Poi la piscina: un’ora e un quarto al giorno
Dopo una settimana così, ho introdotto la piscina. Anche in questo caso su misura per una donna che aveva appena partorito: quindi un’ora e un quarto tutte le mattine nuotando con la tavoletta, muovendo cioè solo le gambe senza utilizzare le braccia. Facevo dorso e stile libero, la rana no, perché il suo movimento fa aprire troppo le gambe e sollecita la zona pelvica. Alla sera, ancora palestra ed esercizi con i pesi e poi con le macchine per rafforzare bicipiti e tricipiti.

Con la terza settimana ho cominciato a fare un po’ più sul serio: al mattino andavo in piscina, nuoto e aquagym con esercizi mirati alla scherma (come correre in acqua e passi veloci in avanti e indietro), alla sera palestra e campo di atletica. E qui c’è stata la prima, vera, crisi: non sapevo più correre. Non era un problema di fiato, quello l’avevo recuperato in fretta. Era proprio il gesto atletico che mi mancava, i piedi, le gambe, le braccia... Non sapevo dove metterle e come muoverle.

La mia preparatrice atletica era disperata e io più di lei. Poi mi hanno spiegato che il problema era nella mia testa: il cervello era rimasto troppo a lungo senza ricevere gli stimoli della corsa e aveva dimenticato come si riconoscono gli input. Mi hanno fatto ricominciare da zero, prima correndo a piedi nudi sull’erba, poi rimettendo le calze, quindi le scarpette, fino a quando ci sono riuscita di nuovo. Ma ci sono voluti quasi dieci giorni.

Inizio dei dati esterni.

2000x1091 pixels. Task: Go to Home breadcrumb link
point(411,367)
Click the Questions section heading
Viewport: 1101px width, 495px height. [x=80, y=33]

A quel punto è stato tutto più facile: ho inserito 40-50 minuti di jogging e, dopo un mese, ho cominciato anche con gli addominali. Ormai erano passati 45 giorni dal parto e il 27 luglio mi sono messa in pari con le altre atlete. Ho ricominciato le lezioni e gli allenamenti di scherma, per otto ore al giorno.

Sono tornata in forma con una dieta speciale
Nel giro di due mesi e mezzo sono anche rientrata nel mio peso forma, come capita, o dovrebbe capitare, a tutte le donne. Il grosso l’avevo perso quasi subito, perché era più che altro frutto della ritenzione idrica da gravidanza. Poi, ho ripreso la mia alimentazione-tipo, impostata sulla dieta Zona, che prevede una ripartizione dei nutrienti con il 40% di proteine, il 30% di carboidrati, il 30% di grassi. Il tutto condito con integratori di Omega-3 (il «grasso buono») che prendevo anche in gravidanza e durante l’allattamento, quando ne avevo addirittura raddoppiato la dose, due flaconcini al giorno anziché uno.

Faccio cinque pasti: prima colazione salata, con toast al formaggio e prosciutto cotto, tè e yogurt; a metà mattina frutta e parmigiano reggiano; per pranzo orzo e carne o pesce alla griglia con verdure al vapore; a merenda una barretta energetica o un panino al prosciutto; a cena minestrone senza pasta, carne o pesce o uova, oppure bresaola e formaggio fresco e, prima di andare a dormire, un gelato alla frutta.

Mangio, dormo, rido, faccio l’amore, tiro di scherma e riempio di coccole il mio bambino… Non saprei cos’altro chiedere alla vita.